**The tasks**
1) In the thread on big integers and floating-point precision, what does Python's statistics module first convert floats to for many of its operations?
2) List every programming language named in the thread on big integers and floating-point precision.
3) Continue the thread on big integers and floating-point precision from its final sentence.

**Document extract**
FWIW, Ruby the language doesn't have Bignum any more, though, just Integer which handles arbitrarily large numbers. Under the hood, there are some optimizations for small integers.

https://bugs.ruby-lang.org/issues/12005


Bignum is still there, working in almost exactly the same way, it's not exposed to the user anymore.


This is a nice thing about Common Lisp, not just integer promotion to bignums, but ratios too (works in complex, also).


I guess the question is does it still use floats internally or use something like BigNum and handle the precision issue (and thus more memory/cpu)


It looks like the second. For many of its operations, the statistics module first converts floats to integer ratios (integers are bignums in Python), does intermediate operations using integer arithmetic, and converts back to floats at the end.

Here's the internal _sum function for example, which you can see maps _exact_ratio over the data before summing: https://github.com/python/cpython/blob/3.9/Lib/statistics.py...


There's also fmean() which is for floats:

  >>> data = (1_000_000_000.1, 1.1) * 50_000
  >>> statistics.fmean(data)
  500000000.6
Implementation at https://github.com/python/cpython/blob/6df926f1c46eb6db7b5dc... .

**Raw data**
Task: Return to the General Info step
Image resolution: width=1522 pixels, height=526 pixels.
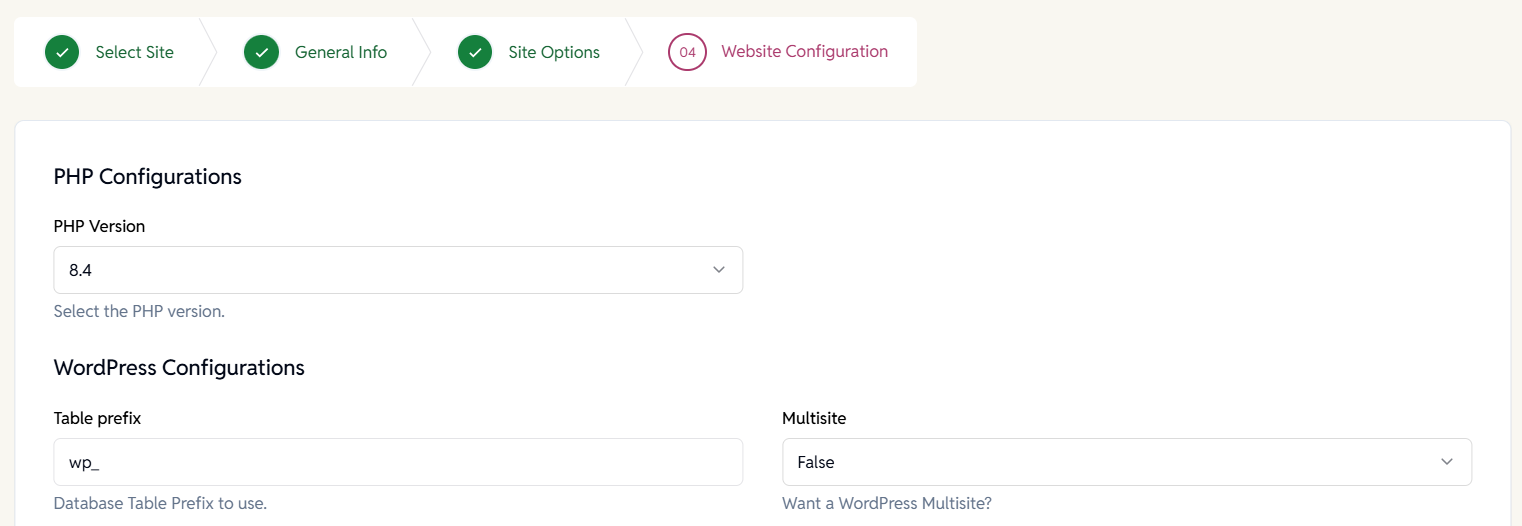Action: pyautogui.click(x=340, y=52)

**Results of the tasks**
1) It converts them to integer ratios.

2) Ruby, Common Lisp, Python

3)
I just found that boltons supports a mean, in boltons.statsutils.mean . It appears to use the naive summation:

  >>> import boltons.statsutils
  >>> data = (1_000_000_000.1, 1.1) * 50_000
  >>> boltons.statsutils.mean(data)
  500000000.60091573
  >>> sum(data) / len(data)
  500000000.60091573


According to Radford Neal, it is possible to sum a sequence of n-bit floating point numbers exactly, i.e. rounding to the n-bit floating point value closest to the exact result.

The algorithm uses 2n bits for the sum. https://radfordneal.wordpress.com/2015/05/21/exact-computati...


I have a special hatred of floating point numbers. I wish and advocate for a better standard.

My issue is that I've come across errors due to floating point in weird places. One example, searching a list of strings for another string. If the sort function decides those strings look like numbers it may coerce them into doubles (ints being too small to hold them). Then sort wont match correctly due to the least significant bits being rounded off.


Not sure what this could possibly have to do with floating point numbers, nor am I aware of any function that does what you're describing. Is this some kind of JavaScript quirky behavior because nothing about floating point numbers has anything to do with coercing strings.


I've definitely been bitten by similar (not identical) stuff. I've seen data serialized and sent over the wire by I-don't-know-what where several parsers can't correctly parse/serialize and end up with the same thing written back. Be it 32 bit float/64 bit float/string parsed as 32 bit float/string parsed as 64 bit float/string parsed as big decimals: I don't care, the fact is there are buggy serializers, buggy parsers, and even sometimes buggy parsers going into infinite loop (the JVM is famous for that: there was a bug where Double.parseDouble could be sent into an infinite loop by feeing it a carefully crafted string).

The fact is: such kind of SNAFU does happen.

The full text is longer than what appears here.